Display each line of the data below that contains the string "Click".

**DATA EXTRACT**:
----------

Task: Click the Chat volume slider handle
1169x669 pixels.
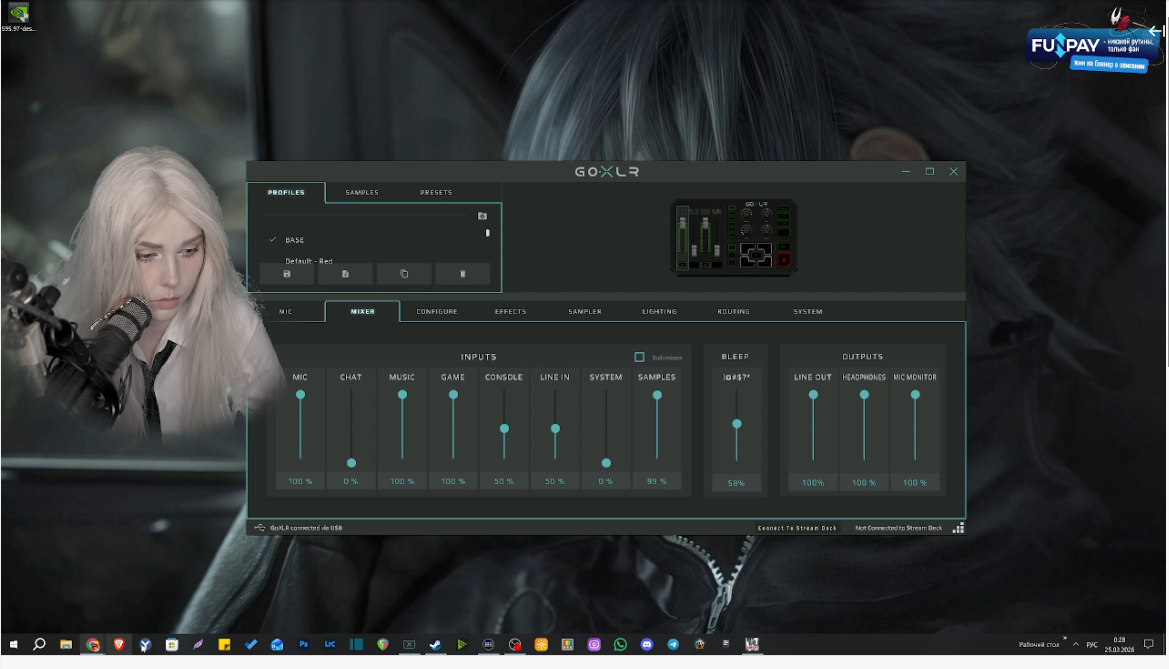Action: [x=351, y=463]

----------

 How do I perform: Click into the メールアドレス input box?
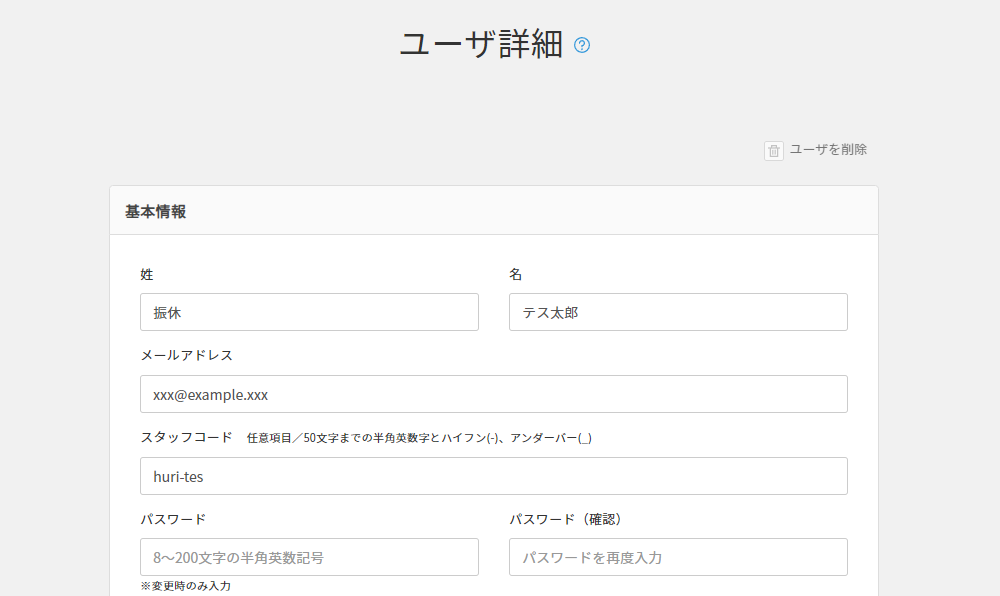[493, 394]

----------

**RIGHT ANSWER**:
Task: Click the Chat volume slider handle
 How do I perform: Click into the メールアドレス input box?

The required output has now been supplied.